DATA SUPPLIED below:

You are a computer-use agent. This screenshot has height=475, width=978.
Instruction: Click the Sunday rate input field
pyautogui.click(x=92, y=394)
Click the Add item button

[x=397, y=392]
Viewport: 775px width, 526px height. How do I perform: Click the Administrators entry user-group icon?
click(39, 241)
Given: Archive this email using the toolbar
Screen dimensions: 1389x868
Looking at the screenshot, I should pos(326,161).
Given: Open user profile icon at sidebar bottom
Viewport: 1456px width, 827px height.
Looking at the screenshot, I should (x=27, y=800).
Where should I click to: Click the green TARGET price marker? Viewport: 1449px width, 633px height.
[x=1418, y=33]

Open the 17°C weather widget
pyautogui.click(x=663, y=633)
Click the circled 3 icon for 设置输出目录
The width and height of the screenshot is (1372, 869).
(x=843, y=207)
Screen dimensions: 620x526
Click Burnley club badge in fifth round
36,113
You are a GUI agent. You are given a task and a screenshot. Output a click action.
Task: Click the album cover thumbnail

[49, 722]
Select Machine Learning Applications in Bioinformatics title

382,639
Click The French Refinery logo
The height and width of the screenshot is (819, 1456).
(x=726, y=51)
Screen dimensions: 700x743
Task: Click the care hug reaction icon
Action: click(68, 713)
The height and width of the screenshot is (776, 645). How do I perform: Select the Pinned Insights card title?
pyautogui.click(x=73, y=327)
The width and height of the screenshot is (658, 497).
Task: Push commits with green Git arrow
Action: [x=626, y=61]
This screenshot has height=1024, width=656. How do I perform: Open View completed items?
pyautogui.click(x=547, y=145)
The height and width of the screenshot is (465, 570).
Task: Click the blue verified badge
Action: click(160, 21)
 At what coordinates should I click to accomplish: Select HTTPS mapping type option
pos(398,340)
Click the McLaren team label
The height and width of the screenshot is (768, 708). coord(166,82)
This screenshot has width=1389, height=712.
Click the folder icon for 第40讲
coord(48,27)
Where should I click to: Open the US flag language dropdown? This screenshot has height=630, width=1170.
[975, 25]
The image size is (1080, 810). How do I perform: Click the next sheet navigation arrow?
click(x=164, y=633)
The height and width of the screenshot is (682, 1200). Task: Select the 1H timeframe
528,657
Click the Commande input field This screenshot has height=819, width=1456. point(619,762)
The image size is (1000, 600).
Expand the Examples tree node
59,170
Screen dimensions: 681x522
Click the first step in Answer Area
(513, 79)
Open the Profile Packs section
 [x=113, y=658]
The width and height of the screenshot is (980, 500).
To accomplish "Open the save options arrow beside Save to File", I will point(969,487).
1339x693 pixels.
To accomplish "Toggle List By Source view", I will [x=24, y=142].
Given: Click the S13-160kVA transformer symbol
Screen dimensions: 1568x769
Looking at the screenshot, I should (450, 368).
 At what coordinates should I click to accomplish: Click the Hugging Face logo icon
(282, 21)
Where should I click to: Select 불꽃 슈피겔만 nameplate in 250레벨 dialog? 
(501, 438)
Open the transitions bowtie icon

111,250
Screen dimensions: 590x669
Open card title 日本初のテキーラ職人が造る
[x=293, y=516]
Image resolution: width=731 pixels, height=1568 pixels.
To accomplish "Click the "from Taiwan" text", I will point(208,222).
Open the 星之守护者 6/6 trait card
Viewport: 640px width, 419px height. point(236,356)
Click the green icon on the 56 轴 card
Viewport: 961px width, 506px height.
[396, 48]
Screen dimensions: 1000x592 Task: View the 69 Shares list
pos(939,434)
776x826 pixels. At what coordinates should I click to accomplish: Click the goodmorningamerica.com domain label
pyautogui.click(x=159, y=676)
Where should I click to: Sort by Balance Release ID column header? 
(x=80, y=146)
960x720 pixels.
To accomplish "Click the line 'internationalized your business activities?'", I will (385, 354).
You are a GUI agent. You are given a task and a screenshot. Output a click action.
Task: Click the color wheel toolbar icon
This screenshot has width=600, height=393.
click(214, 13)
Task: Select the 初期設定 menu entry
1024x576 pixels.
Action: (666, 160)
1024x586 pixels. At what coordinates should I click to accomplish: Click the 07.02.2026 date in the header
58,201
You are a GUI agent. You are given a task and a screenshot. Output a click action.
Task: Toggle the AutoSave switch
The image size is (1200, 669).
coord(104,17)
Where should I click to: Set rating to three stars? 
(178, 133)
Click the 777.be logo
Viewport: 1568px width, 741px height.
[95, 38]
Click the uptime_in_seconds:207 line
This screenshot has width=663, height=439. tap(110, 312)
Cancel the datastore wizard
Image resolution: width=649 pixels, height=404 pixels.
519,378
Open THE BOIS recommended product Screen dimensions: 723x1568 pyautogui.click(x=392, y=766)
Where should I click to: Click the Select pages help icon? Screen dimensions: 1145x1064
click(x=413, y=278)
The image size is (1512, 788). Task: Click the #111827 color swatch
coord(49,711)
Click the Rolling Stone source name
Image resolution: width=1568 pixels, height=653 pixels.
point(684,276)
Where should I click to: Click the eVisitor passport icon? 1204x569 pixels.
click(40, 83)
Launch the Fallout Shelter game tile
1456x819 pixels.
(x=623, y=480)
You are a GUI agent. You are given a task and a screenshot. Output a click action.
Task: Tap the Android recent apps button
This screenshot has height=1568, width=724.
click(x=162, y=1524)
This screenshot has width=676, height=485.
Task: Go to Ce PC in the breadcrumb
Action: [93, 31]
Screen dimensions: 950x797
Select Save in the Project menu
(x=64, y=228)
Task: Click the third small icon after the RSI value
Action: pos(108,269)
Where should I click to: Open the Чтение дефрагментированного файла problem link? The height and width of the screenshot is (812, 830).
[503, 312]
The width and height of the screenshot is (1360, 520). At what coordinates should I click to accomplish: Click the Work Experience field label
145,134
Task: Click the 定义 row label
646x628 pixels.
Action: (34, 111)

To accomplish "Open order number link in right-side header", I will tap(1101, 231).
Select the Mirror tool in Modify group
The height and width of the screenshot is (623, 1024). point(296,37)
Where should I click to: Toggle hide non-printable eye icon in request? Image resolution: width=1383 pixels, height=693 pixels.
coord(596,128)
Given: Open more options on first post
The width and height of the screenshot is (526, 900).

End of DATA SUPPLIED.

(TASK)
In the data above, find the line with "The width and height of the screenshot is (980, 500)." and the line with "960x720 pixels.". Retype both, plus every line between them, exactly.

(RESULT FOR THIS EXERCISE)
The width and height of the screenshot is (980, 500).
To accomplish "Open the save options arrow beside Save to File", I will point(969,487).
1339x693 pixels.
To accomplish "Toggle List By Source view", I will [x=24, y=142].
Given: Click the S13-160kVA transformer symbol
Screen dimensions: 1568x769
Looking at the screenshot, I should (450, 368).
 At what coordinates should I click to accomplish: Click the Hugging Face logo icon
(282, 21)
Where should I click to: Select 불꽃 슈피겔만 nameplate in 250레벨 dialog? 
(501, 438)
Open the transitions bowtie icon

111,250
Screen dimensions: 590x669
Open card title 日本初のテキーラ職人が造る
[x=293, y=516]
Image resolution: width=731 pixels, height=1568 pixels.
To accomplish "Click the "from Taiwan" text", I will point(208,222).
Open the 星之守护者 6/6 trait card
Viewport: 640px width, 419px height. point(236,356)
Click the green icon on the 56 轴 card
Viewport: 961px width, 506px height.
[396, 48]
Screen dimensions: 1000x592 Task: View the 69 Shares list
pos(939,434)
776x826 pixels. At what coordinates should I click to accomplish: Click the goodmorningamerica.com domain label
pyautogui.click(x=159, y=676)
Where should I click to: Sort by Balance Release ID column header? 
(x=80, y=146)
960x720 pixels.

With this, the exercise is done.